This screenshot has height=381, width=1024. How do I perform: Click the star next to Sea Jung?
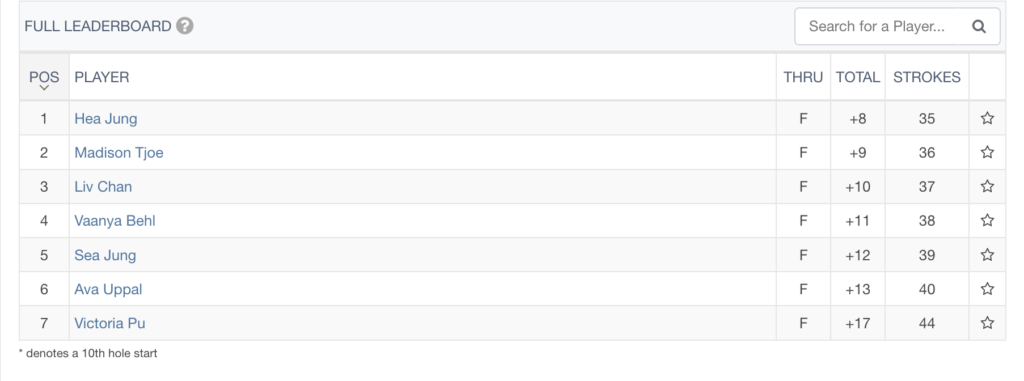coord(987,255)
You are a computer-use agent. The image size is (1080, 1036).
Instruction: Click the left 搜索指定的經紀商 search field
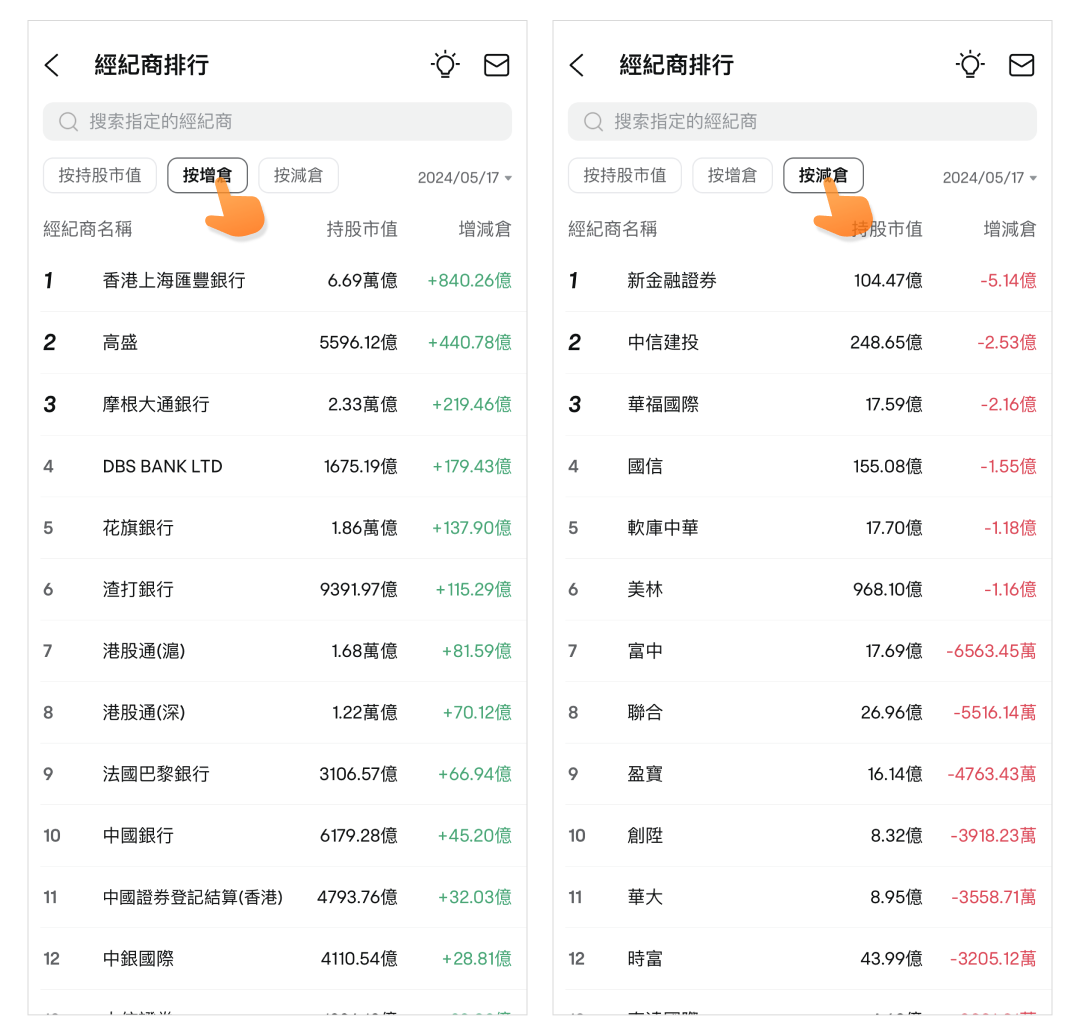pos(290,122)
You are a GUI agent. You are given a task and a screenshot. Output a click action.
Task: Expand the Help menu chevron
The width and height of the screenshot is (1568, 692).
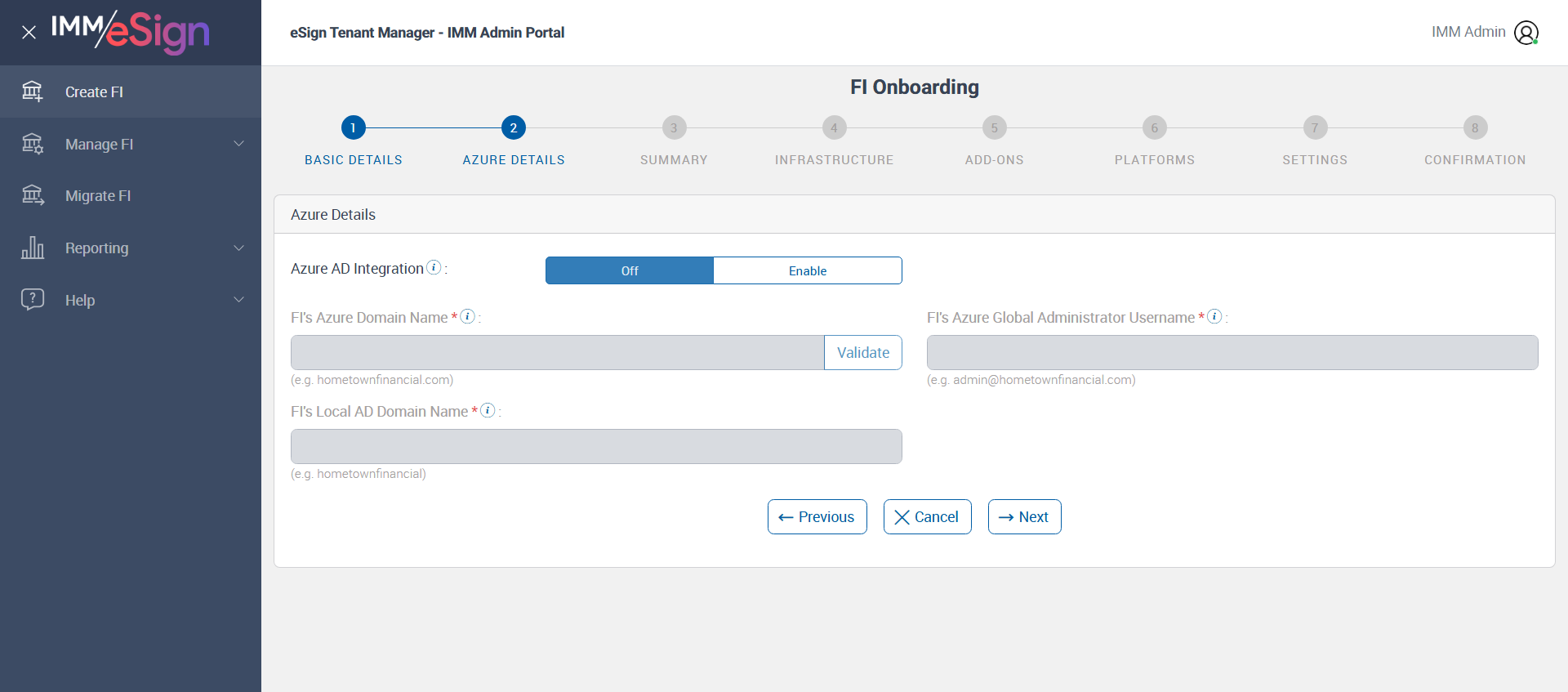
########
Instructions to follow: A bare number is the whole answer: how many lines in the entries contain "agent"?

Solution for this task: 2